Gertrude Ireton Noland Reminisces

courtesy of Joe Noland

Velma and Mabel...Esther was Mabel and Mabel was Velma. Of course the folks had told them to stay away from all that.

A prominent Boise man fell In love with one of the prostitutes, but they knew they could never marry. He rented a team and buggy from Dad (who had a freight company), ask for a heavy lap-robe and strong halters for the horses. The next day when they hadn't returned, Dad went to search for them... he found them up by Crown Point cemetery (which is still there on a high dry hill) They were both dead on the robe on the ground. The team was tied to a big pine tree nearby. He had shot his Sweetheart and then himself. Mabe remembers large gunshot holes in the robe.. she said it was heavy plush with big pictures on it.

Mother used to bake bread to sell in the store. She wouldn't take the money from those women, but she would leave the bread on the counter and they took it and left the money. Mother went into the back room.

When Dad freighted into Thunder Mountain from Van Wyck, the roads were mostly on ridges that were steep and rough. Many parts of old wagons, mining equipment, household odds and ends were later found along side of where those old roads had been. Dad hauled just about everything... mostly, I remember he told me about the piano he had such a time getting in there, to one of the saloons. In 1977, some man somewhere told me about that old piano under the water in one of the building. The cemetery is still on a hill up there.

After the folks left Van Wyck they moved to Emmett. Dad worked on the canal from Montour to Emmett... He was a forman. I was born in Emmett... at home, on June 29, 1010. Mother said their old "Bob" dog just couldn't figure out what I was that next morning... but he stuck by me for many years after that. Saved my life once by pulling me out of the canal by the dresstail..(at Horse Shoe Bend)

We all moved to Horse Shoe Bend when I was sixteen months old. The folks managed the hotel there until I was past five years old. Mabel and Ralph attended school there for a while, then Mabel went to Weiser Institute to school. They were soon out working on jobs. We moved to the ranch in the fall. I was the mean little kid then...popping my gum in bed whenever Mabel was home and I got to sleep with her. I did a jillion other irritating things to Mabel and Ralph. I loved them though. Ralph paid me good to scratch his back when he was home. I always cried when they left home to go work. They were very close. They would rather dance together than with others. Good brother and sister.

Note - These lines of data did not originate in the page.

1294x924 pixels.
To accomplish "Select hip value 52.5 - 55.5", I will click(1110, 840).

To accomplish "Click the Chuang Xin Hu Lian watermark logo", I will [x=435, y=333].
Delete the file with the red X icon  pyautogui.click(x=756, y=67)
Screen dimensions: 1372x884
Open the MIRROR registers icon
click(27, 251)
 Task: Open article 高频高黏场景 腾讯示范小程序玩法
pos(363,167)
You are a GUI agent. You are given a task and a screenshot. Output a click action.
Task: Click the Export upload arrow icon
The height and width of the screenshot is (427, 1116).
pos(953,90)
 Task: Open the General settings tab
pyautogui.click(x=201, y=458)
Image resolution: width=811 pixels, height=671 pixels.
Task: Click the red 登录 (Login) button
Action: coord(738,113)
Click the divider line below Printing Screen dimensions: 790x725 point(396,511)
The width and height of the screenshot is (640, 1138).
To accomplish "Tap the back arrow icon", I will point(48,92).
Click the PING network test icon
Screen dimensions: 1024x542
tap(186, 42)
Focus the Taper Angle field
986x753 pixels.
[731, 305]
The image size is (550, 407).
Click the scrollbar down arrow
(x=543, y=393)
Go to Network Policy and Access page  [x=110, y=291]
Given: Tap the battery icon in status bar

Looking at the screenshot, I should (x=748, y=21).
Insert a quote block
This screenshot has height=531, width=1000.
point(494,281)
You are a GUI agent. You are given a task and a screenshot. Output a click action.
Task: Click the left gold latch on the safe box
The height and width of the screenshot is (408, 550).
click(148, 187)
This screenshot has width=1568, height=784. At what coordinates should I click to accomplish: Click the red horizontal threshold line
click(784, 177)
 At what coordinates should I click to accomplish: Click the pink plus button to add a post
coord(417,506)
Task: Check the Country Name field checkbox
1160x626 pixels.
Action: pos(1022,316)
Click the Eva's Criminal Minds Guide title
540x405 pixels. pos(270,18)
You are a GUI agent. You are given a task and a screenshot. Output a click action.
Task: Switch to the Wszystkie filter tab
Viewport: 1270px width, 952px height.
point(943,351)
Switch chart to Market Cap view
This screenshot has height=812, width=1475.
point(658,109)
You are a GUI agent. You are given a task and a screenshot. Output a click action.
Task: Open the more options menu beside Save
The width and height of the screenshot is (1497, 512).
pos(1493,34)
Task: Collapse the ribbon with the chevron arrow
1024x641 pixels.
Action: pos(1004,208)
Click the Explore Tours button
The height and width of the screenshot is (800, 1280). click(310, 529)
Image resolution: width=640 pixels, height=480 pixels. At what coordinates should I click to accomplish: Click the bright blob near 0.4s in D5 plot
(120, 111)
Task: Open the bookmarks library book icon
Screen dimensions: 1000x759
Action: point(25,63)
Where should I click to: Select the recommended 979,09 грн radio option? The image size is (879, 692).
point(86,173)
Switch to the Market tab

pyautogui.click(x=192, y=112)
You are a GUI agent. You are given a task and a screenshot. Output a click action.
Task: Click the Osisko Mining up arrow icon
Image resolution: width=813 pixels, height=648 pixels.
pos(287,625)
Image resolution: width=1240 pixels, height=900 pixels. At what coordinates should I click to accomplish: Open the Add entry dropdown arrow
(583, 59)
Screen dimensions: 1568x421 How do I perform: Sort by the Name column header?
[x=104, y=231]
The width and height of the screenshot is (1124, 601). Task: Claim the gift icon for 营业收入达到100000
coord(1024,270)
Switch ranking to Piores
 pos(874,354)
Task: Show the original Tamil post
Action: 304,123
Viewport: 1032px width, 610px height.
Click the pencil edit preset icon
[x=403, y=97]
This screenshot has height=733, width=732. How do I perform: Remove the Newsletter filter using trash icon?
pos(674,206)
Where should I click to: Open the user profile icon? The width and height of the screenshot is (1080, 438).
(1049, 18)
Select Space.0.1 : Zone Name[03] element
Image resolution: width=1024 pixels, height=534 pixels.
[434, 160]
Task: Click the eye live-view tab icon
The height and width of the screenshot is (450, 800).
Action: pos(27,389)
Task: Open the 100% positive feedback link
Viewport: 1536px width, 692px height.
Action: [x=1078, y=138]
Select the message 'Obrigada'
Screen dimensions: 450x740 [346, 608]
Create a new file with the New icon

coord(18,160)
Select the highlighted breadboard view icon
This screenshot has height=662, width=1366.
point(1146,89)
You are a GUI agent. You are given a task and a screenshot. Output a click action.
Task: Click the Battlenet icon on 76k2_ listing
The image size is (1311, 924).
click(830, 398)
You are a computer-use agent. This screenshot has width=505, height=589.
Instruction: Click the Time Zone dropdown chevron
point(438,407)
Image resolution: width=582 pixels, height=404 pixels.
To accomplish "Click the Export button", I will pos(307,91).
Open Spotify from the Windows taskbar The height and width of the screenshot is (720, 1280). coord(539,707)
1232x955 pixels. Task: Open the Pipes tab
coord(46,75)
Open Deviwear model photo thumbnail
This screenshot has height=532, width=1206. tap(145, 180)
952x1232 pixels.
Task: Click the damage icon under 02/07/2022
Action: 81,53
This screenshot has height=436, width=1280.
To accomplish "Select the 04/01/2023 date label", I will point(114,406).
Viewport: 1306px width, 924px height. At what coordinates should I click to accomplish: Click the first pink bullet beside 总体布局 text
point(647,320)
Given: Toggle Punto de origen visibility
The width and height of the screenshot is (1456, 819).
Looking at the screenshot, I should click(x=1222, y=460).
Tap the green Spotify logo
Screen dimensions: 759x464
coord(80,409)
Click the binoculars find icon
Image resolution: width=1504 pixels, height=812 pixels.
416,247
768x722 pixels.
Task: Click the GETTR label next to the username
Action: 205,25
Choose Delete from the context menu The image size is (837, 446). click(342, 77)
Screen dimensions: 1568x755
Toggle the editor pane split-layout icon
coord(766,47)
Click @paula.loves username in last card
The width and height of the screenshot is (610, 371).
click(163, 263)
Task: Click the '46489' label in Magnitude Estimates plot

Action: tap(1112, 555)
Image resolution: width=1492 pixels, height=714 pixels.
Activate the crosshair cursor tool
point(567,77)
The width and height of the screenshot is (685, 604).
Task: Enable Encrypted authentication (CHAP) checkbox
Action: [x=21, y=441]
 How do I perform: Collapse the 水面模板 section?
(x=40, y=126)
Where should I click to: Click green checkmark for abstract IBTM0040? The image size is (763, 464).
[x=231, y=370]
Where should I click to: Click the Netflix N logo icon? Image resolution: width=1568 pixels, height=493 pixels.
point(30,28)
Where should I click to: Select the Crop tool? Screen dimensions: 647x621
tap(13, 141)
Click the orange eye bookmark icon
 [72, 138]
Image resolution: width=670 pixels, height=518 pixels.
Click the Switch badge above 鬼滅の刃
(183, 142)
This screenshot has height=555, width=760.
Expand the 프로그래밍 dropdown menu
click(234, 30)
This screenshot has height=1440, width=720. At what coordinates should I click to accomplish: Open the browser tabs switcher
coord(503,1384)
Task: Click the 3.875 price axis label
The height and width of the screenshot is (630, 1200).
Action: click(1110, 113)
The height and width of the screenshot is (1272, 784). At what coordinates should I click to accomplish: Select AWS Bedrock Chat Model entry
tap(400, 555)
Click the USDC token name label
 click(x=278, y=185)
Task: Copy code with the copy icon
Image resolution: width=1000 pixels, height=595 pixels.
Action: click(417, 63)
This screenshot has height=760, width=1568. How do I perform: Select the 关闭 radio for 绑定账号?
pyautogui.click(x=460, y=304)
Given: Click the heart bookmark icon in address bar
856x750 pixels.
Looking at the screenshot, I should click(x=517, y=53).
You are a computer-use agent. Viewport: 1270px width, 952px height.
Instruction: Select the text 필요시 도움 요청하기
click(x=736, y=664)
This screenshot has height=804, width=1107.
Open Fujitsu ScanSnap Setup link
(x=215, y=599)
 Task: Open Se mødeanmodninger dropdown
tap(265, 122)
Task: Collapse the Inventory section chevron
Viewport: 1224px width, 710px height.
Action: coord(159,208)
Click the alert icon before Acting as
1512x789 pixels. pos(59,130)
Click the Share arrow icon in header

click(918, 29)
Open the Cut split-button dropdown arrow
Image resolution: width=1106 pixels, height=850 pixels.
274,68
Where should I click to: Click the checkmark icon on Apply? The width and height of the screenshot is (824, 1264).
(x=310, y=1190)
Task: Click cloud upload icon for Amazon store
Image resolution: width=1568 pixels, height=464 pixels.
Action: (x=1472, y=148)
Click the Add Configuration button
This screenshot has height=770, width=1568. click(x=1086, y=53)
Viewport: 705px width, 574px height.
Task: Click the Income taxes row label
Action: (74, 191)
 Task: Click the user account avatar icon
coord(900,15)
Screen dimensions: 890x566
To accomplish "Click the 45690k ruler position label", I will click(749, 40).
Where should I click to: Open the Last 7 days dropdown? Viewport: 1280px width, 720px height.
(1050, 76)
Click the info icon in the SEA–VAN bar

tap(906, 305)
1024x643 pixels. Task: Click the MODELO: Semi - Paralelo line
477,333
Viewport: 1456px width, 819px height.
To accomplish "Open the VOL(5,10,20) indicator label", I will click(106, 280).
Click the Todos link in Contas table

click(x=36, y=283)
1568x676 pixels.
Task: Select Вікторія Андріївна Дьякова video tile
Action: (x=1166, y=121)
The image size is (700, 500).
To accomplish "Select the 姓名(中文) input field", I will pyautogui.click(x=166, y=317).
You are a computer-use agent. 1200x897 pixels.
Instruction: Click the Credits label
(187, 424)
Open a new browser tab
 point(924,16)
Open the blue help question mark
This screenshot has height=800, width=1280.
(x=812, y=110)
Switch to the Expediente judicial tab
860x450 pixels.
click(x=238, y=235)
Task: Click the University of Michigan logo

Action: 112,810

The town of Cascade started sometime after 1912...anyway, the railroad went through Horse Shoe Bend at that time. It was a big event. I was only two and a half years old, but I can remember that first train chugging along through there. All the town's people were out in the street by the hotel. I was straddle of John Andrew Daley's neck...high above the crowds. There were lots of people there then. it was a stop-over from Boise for travelers. Lots of fights and shootings. I was locked in our room all one day when Mother expected one of the big gun fights. The Indian gave her all of his possesions to send to his sister if he was killed. One saloon across the street from the hotel and one just across the alley. I used to crawl under the bat-wing door and Mr. Sells (bartender) gave me lemonade to take to Mother.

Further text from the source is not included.